Помещик в это воскресенье был, как уже говорилось, расположен ко всему и ко всем. Все утро обходил он обширные залы своего дворца, прислушиваясь к пению канареек в клетках, дружески похлопал по плечу старого садовника Анджея, полюбопытствовал у конюха Антона, когда тот сыграет свадьбу с толстухой Марьяшей, и, довольный собой и всеми, разгладил свои длинные помещичьи усы.

Сердце Мотла забилось как часы, сошедшие с ума. Вот он уже стоит перед помещиком. Чело у пана нынче разгладилось, ни намека на грозу. «Джень добрый, Мотл!» — отвечает пан на заикающееся приветствие Мотла, но усы, вислые польские усы вьются так же грозно, как всегда.

Мотл Парнес сотворил в сердце тихую молитву:

— Господь Всемогущий, милостивый Отец наш небесный, сделай так, чтобы работа моя удалась, чтобы помещик остался ею доволен, чтобы все прошло гладко, чтобы я дожил до возвращения к моей жене и детям! Ой, Боже ты мой, сотвори это чудо!

Так молился про себя бедный Мотл Парнес. И Бог внял его молитве, и все прошло гладко. Хотя помещик и был привередлив, как все помещики, но, посмотревшись в зеркало, он сказал:

— Добже, Мотл!

У бедного Мотла камень с души свалился. Помещик доволен его работой! Парик на панской голове сидит как влитой! Мотл с его «золотыми руками» превзошел в искусстве опытного камердинера!

Но чему быть, того не миновать.

Помещик, стоя перед зеркалом, вдруг заявил:

— Сдается мне, Мотл, что левый ус у меня чуть-чуть длиннее правого!

И чем больше пан вглядывался, тем больше ему казалось, что левый ус и впрямь чуть длиннее правого.
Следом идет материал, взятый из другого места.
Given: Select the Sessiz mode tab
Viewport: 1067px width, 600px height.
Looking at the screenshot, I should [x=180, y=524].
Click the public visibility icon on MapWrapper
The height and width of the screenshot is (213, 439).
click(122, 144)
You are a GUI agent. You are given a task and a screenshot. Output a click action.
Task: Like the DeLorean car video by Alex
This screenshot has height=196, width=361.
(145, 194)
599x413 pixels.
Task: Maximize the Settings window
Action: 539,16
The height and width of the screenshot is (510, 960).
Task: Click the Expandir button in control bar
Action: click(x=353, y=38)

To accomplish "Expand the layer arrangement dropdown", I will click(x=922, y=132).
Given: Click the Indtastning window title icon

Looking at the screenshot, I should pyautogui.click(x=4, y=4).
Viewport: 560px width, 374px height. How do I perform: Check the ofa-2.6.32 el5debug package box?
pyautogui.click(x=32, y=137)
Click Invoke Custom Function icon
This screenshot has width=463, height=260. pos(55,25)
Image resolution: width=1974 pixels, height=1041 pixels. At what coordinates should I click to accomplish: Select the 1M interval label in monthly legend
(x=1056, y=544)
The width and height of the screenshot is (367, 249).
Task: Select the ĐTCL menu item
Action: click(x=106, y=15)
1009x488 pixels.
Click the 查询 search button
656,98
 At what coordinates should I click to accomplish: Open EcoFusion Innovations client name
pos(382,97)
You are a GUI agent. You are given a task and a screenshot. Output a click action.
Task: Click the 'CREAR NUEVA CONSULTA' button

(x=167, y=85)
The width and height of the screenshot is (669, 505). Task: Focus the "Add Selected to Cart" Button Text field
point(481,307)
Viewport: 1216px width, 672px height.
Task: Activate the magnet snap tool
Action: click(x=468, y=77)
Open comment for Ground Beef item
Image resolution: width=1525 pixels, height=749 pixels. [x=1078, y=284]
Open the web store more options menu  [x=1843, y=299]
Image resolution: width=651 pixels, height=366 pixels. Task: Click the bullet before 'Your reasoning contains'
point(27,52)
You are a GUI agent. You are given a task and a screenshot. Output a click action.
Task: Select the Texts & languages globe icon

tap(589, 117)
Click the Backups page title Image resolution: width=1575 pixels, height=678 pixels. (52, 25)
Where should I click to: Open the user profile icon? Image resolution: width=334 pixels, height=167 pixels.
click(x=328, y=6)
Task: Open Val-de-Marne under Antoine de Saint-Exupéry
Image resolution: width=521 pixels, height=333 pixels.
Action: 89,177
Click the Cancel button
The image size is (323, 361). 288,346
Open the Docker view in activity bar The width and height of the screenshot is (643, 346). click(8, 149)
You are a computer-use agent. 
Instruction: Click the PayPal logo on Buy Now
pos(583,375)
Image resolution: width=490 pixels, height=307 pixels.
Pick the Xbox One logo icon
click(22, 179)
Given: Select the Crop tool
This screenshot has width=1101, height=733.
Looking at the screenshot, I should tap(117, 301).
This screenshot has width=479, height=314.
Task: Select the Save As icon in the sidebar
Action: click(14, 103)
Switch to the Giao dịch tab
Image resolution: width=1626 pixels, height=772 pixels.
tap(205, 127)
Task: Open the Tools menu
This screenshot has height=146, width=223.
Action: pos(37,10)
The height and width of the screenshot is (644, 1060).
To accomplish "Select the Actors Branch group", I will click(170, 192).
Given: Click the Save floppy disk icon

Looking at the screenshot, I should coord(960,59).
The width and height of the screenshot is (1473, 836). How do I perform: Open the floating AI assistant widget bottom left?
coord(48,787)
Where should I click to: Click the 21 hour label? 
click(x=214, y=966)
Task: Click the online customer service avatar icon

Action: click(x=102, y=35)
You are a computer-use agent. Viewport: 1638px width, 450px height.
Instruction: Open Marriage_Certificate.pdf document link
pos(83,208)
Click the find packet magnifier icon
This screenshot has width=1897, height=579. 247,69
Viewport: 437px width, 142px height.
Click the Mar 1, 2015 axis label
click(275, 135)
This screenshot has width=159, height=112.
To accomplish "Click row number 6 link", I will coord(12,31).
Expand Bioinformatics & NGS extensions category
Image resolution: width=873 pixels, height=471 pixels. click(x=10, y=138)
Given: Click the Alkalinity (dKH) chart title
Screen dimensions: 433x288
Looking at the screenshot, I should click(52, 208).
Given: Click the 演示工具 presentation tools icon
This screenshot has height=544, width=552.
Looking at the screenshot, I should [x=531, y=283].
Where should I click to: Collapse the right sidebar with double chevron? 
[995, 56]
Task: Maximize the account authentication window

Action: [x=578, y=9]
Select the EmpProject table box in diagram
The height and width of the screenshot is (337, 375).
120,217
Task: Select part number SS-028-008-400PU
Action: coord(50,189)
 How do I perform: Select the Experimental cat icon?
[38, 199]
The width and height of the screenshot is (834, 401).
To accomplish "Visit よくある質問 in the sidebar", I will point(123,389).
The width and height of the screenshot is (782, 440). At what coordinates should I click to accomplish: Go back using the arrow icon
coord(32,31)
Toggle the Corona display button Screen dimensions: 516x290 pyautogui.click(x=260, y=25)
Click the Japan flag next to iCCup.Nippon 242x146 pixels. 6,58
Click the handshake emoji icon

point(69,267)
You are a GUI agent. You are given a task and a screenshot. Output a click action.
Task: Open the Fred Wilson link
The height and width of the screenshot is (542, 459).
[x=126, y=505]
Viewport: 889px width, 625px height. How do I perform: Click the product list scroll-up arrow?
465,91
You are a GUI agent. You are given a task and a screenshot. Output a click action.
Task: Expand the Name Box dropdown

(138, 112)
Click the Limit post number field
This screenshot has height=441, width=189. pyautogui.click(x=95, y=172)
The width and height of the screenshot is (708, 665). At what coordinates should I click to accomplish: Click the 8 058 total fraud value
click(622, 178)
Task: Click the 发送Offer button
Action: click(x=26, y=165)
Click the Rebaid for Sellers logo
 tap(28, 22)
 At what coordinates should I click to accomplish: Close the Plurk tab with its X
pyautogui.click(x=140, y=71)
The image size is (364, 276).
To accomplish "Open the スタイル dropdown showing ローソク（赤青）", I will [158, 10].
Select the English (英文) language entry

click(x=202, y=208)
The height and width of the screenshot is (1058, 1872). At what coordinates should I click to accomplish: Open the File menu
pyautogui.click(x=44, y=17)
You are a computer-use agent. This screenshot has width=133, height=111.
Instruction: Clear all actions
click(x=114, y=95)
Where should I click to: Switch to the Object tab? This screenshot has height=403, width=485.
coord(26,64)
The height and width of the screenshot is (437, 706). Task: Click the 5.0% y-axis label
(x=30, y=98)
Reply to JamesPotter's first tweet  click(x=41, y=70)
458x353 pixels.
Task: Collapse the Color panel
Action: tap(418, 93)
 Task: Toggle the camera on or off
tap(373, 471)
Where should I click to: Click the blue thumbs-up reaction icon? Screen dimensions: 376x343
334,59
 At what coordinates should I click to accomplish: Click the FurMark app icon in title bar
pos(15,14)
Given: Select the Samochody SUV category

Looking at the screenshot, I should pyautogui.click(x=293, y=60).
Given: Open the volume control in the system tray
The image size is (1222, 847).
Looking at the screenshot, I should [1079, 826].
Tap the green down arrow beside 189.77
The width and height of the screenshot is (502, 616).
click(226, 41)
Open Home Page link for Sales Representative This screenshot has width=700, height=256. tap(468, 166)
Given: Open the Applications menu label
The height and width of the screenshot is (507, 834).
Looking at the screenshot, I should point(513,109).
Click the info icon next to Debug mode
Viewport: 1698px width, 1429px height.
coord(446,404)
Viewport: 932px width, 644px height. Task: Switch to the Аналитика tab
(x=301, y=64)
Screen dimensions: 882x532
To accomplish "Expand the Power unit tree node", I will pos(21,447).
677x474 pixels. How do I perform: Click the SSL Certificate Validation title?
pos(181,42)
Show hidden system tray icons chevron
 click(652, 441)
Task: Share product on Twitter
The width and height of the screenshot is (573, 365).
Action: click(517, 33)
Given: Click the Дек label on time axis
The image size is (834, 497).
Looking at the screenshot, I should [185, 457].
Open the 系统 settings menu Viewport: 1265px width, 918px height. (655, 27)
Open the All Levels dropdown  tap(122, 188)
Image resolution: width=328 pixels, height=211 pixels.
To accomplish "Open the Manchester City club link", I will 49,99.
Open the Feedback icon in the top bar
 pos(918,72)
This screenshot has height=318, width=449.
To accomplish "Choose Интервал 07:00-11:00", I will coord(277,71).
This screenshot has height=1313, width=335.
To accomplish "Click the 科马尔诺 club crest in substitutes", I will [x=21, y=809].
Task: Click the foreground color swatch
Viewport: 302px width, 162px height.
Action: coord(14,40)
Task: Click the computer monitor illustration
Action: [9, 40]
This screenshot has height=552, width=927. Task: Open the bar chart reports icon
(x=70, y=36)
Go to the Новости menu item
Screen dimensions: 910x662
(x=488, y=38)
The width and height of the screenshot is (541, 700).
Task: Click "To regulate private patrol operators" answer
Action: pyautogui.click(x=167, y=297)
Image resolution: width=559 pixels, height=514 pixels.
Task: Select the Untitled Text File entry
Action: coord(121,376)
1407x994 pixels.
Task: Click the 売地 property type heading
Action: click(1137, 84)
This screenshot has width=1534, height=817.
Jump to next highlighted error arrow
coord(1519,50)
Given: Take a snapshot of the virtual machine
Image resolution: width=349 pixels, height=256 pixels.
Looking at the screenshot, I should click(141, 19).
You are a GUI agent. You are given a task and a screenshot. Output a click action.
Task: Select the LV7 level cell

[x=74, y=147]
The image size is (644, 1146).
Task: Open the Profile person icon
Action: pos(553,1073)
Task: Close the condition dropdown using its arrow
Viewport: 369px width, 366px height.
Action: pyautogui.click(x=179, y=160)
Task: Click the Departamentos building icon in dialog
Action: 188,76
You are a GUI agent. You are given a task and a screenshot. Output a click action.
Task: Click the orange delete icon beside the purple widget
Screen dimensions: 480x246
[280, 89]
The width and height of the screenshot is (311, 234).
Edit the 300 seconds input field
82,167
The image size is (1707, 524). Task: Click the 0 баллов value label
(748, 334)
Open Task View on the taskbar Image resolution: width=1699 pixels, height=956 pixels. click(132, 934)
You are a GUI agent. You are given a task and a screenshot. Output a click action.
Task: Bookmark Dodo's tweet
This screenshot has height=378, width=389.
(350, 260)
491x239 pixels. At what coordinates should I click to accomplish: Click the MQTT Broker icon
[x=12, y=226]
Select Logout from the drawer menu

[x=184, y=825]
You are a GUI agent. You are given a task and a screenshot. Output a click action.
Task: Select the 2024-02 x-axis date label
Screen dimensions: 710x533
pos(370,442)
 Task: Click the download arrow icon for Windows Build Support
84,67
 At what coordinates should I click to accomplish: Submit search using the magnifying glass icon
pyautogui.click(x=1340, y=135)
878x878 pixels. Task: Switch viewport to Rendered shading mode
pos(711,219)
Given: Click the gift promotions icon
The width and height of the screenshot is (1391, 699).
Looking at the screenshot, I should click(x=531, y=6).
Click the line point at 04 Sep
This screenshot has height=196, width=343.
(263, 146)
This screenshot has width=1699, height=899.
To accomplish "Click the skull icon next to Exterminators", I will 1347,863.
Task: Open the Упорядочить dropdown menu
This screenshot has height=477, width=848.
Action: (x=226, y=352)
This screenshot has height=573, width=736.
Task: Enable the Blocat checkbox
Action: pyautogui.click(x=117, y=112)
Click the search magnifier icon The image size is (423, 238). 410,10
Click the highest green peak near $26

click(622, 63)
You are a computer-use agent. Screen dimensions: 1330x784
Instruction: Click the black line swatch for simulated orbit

Он сказал:

— Нужно немного подрезать левый ус, подравнять его с правым.

Мотл Парнес, который уже хотел собрать свои инструменты, вздрогнул. Лучше умереть, чем прикоснуться к помещичьим усам, грозным панским усам. От страха у него отнялся язык. И он не сказал того, что хотел сказать. А именно, что левый ус такой же длины, как правый, и помещику только кажется, что…

Как во сне, он взял ножницы. Душа его забыла в это мгновение сотворить молитву Предвечному. Перед ним вдруг словно бы предстала вдруг его маленькая рыжая Фейгеле и крикнула:

— Мотл, нет!

И рука его дрогнула. Кусок помещичьего уса лежал на полу. Мотла прошиб холодный пот.

Помещик вскочил со стула. Его лицо исказилось, глаза метали молнии. Правый ус свисал гордо, как всегда, а левый… Езус-Мария! Езус-Мария!Именно сегодня, в день пира! Именно сегодня, когда он пригласил всех окрестных помещиков! Именно сегодня, когда он намерен объявить белокурую лесную колдунью своей невестой!